> Exercise instructions
The material below holds a span beginning at the line with "Task: Click the Update refresh icon" and ending at the line with "The image size is (432, 385).". Quote that span exactly, both ends included, and only that span.

> Data records
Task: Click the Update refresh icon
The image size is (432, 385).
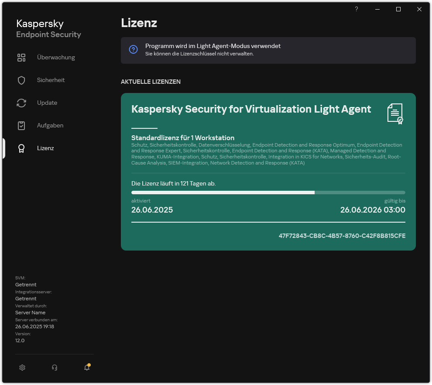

---

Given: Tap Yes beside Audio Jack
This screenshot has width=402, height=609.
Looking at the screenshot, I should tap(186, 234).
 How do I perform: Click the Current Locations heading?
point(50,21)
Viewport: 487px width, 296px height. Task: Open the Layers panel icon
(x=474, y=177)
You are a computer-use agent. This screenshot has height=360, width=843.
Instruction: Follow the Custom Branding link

* * *

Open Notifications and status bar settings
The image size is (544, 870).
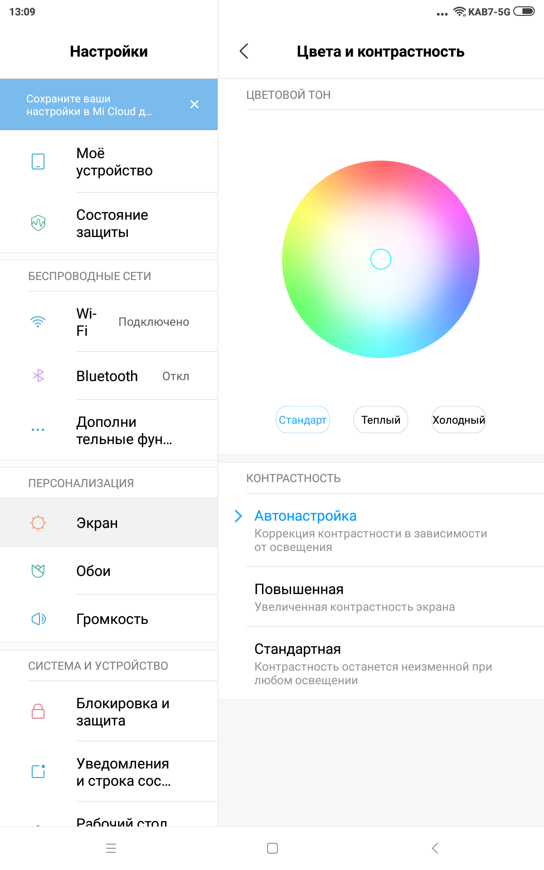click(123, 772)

> Answer
Task: Click the Update refresh icon
The image size is (432, 385).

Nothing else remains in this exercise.